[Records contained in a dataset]

☆ ☆ ☆ ☆ ☆

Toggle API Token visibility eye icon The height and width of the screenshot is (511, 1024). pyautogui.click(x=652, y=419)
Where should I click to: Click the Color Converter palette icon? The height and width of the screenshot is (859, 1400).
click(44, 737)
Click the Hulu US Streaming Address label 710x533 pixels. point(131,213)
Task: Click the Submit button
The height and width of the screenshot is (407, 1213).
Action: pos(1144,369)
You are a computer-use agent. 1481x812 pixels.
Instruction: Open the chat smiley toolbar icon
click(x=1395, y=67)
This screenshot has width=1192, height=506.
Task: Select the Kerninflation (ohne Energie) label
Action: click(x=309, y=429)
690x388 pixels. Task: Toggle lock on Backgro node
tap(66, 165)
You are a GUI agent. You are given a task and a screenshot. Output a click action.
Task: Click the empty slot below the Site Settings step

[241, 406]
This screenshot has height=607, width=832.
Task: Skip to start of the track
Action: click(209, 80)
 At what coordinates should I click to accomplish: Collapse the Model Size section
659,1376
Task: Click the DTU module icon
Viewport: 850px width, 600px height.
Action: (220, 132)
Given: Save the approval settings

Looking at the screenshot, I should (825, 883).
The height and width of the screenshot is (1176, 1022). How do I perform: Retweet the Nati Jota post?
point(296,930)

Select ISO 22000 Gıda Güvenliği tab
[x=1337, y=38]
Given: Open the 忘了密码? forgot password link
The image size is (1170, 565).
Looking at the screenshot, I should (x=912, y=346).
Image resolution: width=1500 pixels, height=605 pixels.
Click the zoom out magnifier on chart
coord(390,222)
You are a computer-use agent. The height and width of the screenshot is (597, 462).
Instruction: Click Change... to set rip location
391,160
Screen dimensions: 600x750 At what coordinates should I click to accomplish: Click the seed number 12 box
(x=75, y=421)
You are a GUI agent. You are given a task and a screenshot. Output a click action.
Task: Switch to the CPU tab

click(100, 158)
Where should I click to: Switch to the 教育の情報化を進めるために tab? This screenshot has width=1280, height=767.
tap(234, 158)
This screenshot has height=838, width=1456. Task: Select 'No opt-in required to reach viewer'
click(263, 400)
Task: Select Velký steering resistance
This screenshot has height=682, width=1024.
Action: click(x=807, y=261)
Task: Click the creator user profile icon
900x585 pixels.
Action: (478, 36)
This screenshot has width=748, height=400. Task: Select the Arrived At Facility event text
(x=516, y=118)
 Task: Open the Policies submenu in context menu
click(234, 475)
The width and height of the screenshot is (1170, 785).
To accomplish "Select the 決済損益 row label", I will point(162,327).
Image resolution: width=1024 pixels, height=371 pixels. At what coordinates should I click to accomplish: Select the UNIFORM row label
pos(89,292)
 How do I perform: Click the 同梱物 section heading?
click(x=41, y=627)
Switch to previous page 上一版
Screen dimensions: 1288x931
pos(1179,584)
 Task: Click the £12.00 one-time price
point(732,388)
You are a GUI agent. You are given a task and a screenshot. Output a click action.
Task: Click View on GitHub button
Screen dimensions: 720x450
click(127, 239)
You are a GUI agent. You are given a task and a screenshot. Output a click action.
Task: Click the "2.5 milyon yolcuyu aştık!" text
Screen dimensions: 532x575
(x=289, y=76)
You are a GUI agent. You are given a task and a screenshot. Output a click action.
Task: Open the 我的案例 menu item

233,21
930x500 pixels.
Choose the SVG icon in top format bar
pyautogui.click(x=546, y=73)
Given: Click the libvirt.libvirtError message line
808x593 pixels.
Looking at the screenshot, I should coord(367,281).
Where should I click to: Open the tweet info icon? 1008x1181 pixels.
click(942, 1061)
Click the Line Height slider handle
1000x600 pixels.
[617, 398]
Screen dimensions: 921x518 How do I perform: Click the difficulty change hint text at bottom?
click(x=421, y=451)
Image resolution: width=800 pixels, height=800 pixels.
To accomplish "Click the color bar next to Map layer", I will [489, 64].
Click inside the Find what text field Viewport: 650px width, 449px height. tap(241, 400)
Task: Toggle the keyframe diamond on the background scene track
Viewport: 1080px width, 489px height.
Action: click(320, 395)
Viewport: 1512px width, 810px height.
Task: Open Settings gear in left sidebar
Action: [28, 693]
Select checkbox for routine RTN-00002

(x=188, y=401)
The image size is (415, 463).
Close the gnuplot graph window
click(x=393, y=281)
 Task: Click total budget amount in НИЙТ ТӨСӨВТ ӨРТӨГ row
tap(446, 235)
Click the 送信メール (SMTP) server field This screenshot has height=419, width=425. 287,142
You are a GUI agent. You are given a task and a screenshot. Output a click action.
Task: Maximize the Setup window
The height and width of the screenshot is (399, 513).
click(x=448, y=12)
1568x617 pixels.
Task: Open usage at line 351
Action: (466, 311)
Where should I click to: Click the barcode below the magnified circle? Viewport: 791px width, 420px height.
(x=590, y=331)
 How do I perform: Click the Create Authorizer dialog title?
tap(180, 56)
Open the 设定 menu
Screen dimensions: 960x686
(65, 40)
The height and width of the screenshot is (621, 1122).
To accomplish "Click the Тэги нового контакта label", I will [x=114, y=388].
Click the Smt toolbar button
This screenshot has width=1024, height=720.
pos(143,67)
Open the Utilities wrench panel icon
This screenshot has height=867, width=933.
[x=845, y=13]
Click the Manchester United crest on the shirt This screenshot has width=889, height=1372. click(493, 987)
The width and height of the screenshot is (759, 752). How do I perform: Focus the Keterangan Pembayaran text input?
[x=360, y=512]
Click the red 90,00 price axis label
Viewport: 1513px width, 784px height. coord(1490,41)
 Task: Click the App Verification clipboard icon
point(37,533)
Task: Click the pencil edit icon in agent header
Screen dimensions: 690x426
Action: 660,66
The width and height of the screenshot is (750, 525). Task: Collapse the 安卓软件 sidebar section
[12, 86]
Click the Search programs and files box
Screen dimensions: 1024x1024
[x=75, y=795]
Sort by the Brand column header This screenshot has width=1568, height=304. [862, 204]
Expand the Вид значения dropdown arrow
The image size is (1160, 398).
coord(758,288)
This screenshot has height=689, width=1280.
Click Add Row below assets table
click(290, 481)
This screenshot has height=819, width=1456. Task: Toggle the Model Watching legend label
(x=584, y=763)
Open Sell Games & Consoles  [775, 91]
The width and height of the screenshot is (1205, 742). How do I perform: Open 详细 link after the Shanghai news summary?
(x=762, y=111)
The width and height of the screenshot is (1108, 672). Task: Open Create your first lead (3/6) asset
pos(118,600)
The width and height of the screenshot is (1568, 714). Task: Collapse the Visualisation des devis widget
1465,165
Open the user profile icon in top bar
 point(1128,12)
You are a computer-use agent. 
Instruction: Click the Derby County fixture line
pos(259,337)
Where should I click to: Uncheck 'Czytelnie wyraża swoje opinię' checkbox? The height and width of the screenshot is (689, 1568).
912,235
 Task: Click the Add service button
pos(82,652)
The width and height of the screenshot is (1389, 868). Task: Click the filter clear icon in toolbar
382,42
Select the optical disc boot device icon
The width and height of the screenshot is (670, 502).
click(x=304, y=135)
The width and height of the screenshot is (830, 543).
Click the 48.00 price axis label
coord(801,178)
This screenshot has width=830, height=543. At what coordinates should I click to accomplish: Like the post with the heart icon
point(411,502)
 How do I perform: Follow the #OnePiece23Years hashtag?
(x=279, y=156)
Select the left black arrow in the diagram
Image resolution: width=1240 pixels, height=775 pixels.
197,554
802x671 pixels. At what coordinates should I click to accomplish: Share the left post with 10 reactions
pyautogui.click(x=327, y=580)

☆ ☆ ☆ ☆ ☆

_Work request_. Within the entries, count the lines that contain the word "computer". Give that number and no more.

_Task response_. 3